As I stood with Parks and Recreation Director Don Burton well past closing time of the Civic Center, we both watched as P&R staffer Dennis Nappier had pulled his car over in the raging wind and rain that had just hit the city. Nappier, it should be noted, was at the BCC with Burton after hours due to a leak in the ceiling when the storm arrived. Because of the after-hours call out, Nappier had his grandson with him when he departed the building and had pulled over.
Understand that Nappier wasn’t pulled over to ride the storm out. Rather, he did what his gut told him to do: Help out.
A banner in front of the Civic Center was blown to pieces, but the remnants of the banner and the rope attached to it was whipping across Main Street at vehicles passing by. With his grandson in tow, Nappier departed his car and wrestled the banner down in the rain and wind that was still whipping madly at this point. He secured the banner around a telephone pole and went back into his car and departed.
Nappier wasn’t told to do it.
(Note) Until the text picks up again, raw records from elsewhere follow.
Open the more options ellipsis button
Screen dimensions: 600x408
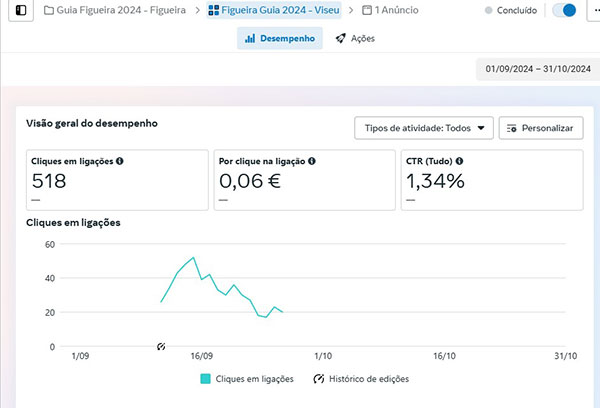[594, 10]
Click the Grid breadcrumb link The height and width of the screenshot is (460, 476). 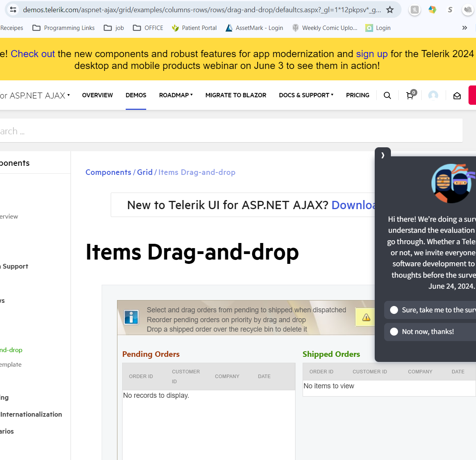(145, 172)
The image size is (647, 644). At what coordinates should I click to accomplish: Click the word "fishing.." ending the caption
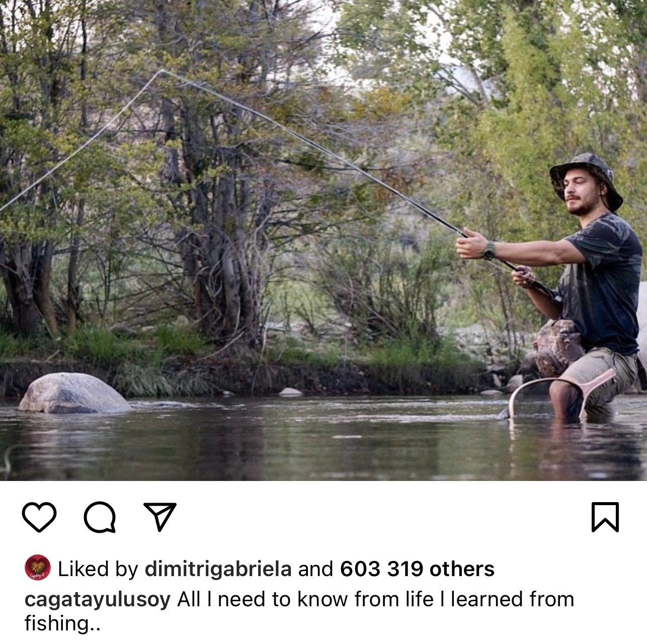click(62, 623)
He wasn’t doing it because Don Burton was watching and I was taking photos – there was no way to look back and see through the debris and driving rain that we were even there.
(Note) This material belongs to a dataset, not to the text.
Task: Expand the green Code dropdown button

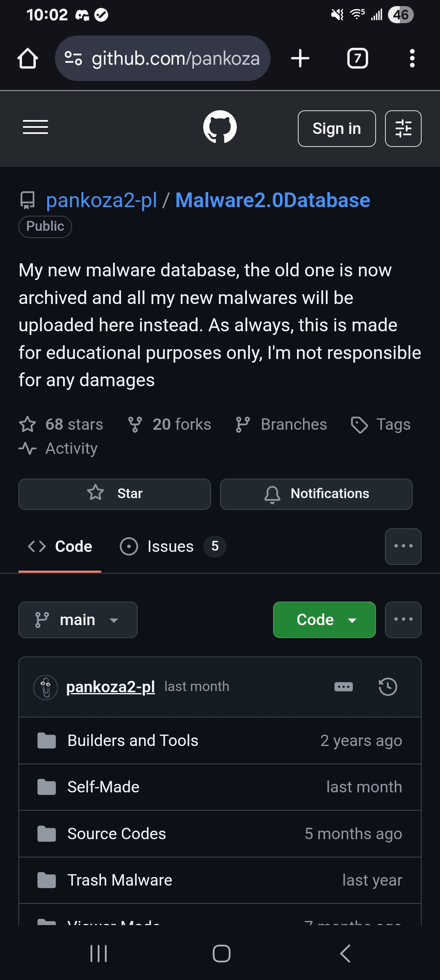Action: (324, 620)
It was, as mentioned, the first act of selfless I would see. It would not be the last.
As I’ve found out in many years of writing, it often takes the worst of situations to bring out the best in people. Here in Bridgeport, the worst storm in recent memory brought out the best in the human spirit.
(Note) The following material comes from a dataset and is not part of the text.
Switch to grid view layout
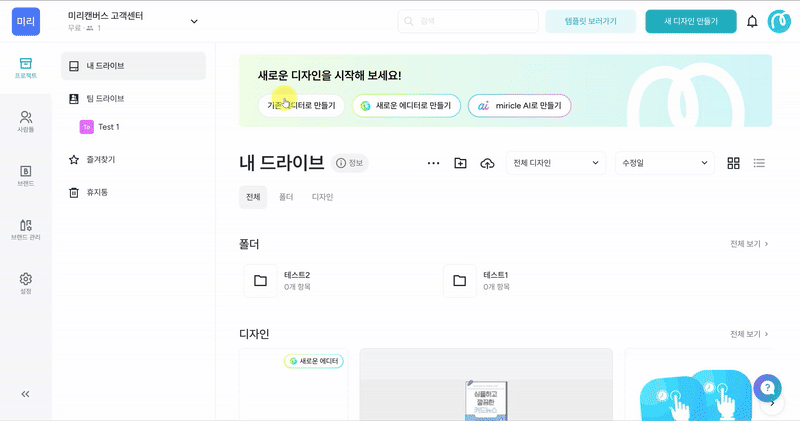800x421 pixels. [x=733, y=163]
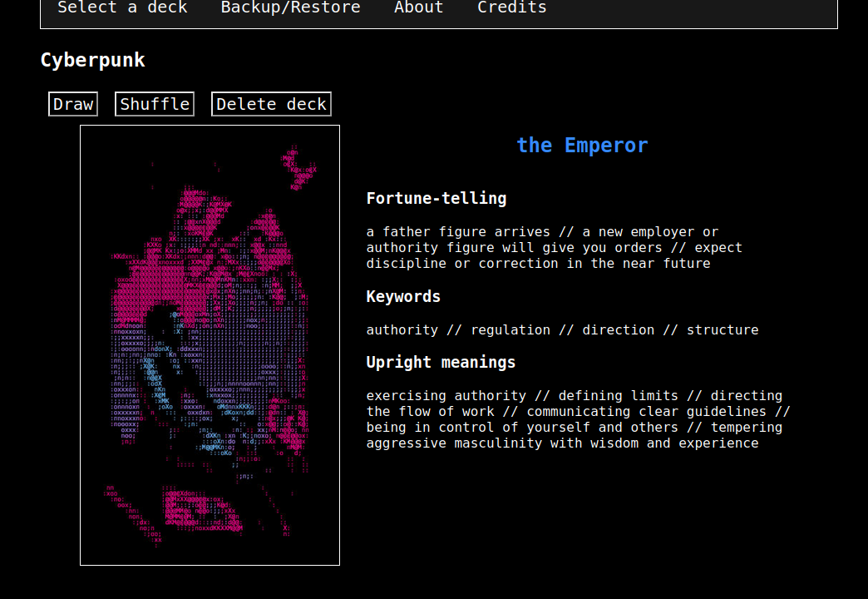The width and height of the screenshot is (868, 599).
Task: Click the "structure" keyword
Action: coord(722,330)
My next stop was at King’s Pizza where a produce stand was wrapped around a telephone pole. A few motorists that had pulled over to avoid the storm were attempting to get out of the car to move items from the roadway and clean up the mess. As I headed back along Johnson Avenue Officer Jamie Hamrick was pulling up to block the road as a tree had crumpled into the roadway ahead. Hamrick got out of her car to immediately secure the roadway. With some motorists confused as to what was going on, Hamrick began her initial directing without rain gear on. Before calming things down and grabbing her gear, Hamrick was soaked.
As I turned back around and began to realize I was more needed at home as a husband and father as opposed to being a journalist, I ran into several more instances of selflessness. Although Route 50 would prove to be blocked off, a car was in the middle of the state highway stopping others from traveling Route 50 West due to a downed power line in front of the Towne House East Motel. Others that had pulled off at the Go-Mart across from Twin Oaks were providing comfort and information to several elderly travelers bewildered by the events unfurling.
After a few minutes there, I finally found a route home along Route 58 past Via Veneto. Even then, I needed the assistance of a motorist and his son that had pulled over and was directing traffic around a tree blocking one lane of traffic.
Despite my anxiety as to what I would face when I arrived home – a tree had snapped in half in our front yard and taken utility lines with it – I was touched by the displays of random humanity. In a time of crisis, it was refreshing to see.
Of course, it didn’t end with just what I saw.
On Brush Fork Road, motorists stopped in traffic due to fallen trees were rescued, I was told, by Bridgeport City Attorney Dean Ramsey who grabbed a yellow rain coat, a pair of shorts and penny loafers before heading out on his 1980s Ford Tractor and clearing a path. The next day as Police Officers worked in sweltering hit for double digit hours directing traffic around non-working traffic signals, motorists dropped off water and Gatorade, and asked if they could get the officers food. On Sunday, a call for volunteers went out to canvass Bridgeport neighborhoods still without powers and immediately 18 folks showed up and were able to provide assistance to some individuals that may have faced serious consequences otherwise.
I could go on forever telling tales of what I witnessed and stories I’ve been told. And that’s a good thing.
For whatever reason, it often requires to the worst the world has to offer to see the best it has to offer. It was goodness in its purist form. Goodness, I’ve read, is easier to see than to define and during this storm and its aftermath nothing could be more correct.
What I also saw beyond the goodness is that humanity is alive and well. I saw it up close and personal Friday in Bridgeport.
EDITOR'S NOTE: Pictured is Dennis Nappier as he battles the sudden darkness, pouring rain and heavy winds to secure a banner that blew loose and was slapping violently onto Route 50 during the June 29 storm.